On August 7, 2003, ANEEL approved Escelsa’s tariff readjustment, an increase of 17.3% that consisted of:

 

  8.96% to compensate for Escelsa’s non-controllable costs, which are passed along to customers;

 

  7.8% to compensate for Escelsa’s controllable costs, which were adjusted to reflect inflation, and were discounted by 0.63%, due to the pass-through to the tariffs of the year’s productivity gains, or the X Factor; and

 

  0.54% to compensate for Escelsa’s losses during the rationing period in 2001-2002.

 

Every three years, Escelsa’s tariffs are reviewed according to its concession contract, for the purpose of reassessing the fair return on capital employed.
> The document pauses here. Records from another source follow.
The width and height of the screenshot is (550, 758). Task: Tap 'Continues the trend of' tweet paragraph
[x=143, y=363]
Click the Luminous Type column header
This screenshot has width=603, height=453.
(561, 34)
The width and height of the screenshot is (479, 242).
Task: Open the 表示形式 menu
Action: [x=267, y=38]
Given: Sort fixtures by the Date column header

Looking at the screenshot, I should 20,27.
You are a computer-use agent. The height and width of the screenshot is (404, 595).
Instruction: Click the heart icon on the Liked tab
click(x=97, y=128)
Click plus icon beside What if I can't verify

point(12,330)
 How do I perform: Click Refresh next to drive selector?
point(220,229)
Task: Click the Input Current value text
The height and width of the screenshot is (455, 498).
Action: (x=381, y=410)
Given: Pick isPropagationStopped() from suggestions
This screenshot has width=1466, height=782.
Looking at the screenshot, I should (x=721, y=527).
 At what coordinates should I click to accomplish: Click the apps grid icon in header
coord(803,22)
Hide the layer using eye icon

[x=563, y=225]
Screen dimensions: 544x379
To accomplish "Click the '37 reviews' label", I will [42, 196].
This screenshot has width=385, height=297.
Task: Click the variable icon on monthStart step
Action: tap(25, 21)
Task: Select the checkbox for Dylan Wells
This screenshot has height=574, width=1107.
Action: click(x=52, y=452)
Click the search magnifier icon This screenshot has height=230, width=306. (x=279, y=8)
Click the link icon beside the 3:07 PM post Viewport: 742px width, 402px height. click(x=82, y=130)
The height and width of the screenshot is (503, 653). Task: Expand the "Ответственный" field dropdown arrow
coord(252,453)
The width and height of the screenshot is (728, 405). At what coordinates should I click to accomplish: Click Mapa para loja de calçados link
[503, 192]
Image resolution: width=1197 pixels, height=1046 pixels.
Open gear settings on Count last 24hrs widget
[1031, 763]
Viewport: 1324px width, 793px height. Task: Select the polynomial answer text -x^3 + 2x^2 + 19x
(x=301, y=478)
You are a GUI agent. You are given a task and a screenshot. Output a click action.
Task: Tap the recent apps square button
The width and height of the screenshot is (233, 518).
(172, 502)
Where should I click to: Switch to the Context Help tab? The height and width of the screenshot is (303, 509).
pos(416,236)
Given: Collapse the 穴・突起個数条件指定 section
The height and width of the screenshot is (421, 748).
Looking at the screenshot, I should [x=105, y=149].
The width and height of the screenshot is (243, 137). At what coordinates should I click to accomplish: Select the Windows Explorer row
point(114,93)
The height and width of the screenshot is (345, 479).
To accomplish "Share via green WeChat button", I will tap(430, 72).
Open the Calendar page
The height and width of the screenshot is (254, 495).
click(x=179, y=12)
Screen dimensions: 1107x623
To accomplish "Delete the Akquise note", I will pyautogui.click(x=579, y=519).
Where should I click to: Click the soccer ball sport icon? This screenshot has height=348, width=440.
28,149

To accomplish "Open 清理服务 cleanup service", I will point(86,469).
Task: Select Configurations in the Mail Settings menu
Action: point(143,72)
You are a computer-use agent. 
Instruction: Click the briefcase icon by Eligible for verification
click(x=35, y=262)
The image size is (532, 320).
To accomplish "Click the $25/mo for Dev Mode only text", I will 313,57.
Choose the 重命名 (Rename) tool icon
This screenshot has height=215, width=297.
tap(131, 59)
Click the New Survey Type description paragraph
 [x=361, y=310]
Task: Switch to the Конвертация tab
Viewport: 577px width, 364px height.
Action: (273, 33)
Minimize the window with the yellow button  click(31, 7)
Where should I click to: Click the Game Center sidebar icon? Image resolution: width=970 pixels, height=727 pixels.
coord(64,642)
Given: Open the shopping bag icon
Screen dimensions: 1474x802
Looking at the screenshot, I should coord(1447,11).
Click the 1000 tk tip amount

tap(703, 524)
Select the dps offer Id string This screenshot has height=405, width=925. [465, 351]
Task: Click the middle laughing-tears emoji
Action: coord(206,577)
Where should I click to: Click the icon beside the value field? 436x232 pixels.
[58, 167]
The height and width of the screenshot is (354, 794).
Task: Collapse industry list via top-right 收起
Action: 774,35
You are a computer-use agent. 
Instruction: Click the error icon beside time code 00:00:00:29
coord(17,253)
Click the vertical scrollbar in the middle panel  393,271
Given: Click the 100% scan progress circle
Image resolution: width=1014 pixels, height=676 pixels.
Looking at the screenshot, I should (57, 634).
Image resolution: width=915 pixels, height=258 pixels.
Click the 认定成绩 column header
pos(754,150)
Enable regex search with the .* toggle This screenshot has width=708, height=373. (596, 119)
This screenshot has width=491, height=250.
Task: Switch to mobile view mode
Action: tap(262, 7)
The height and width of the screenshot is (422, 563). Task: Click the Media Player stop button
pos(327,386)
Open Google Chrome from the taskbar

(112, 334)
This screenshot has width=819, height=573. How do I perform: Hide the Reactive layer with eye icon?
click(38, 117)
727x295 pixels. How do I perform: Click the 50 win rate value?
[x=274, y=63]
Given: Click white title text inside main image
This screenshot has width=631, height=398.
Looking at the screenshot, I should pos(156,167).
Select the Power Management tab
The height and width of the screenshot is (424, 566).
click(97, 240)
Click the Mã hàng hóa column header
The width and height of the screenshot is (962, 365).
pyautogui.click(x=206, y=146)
On August 7, 2004, ANEEL approved a 6.33% increase in Escelsa’s tariffs.

 

In 2003, Escelsa had capital expenditures of 64 million reais (€19 million), of which 57 million reais (€17 million) were technical costs related to the expansion and improvement of the distribution grids, new substations and company modernization. The remaining 7 million reais (€2 million) were financial costs related to the expenditures capitalized in Escelsa’s assets.

 

Escelsa’s workforce at the end of 2003 totaled 1,309 employees, 3.5% less than in 2002. Esclesa continues to increase the customers per employee ratio, reaching 742 in 2003 from 705 in 2002, an improvement of 5%.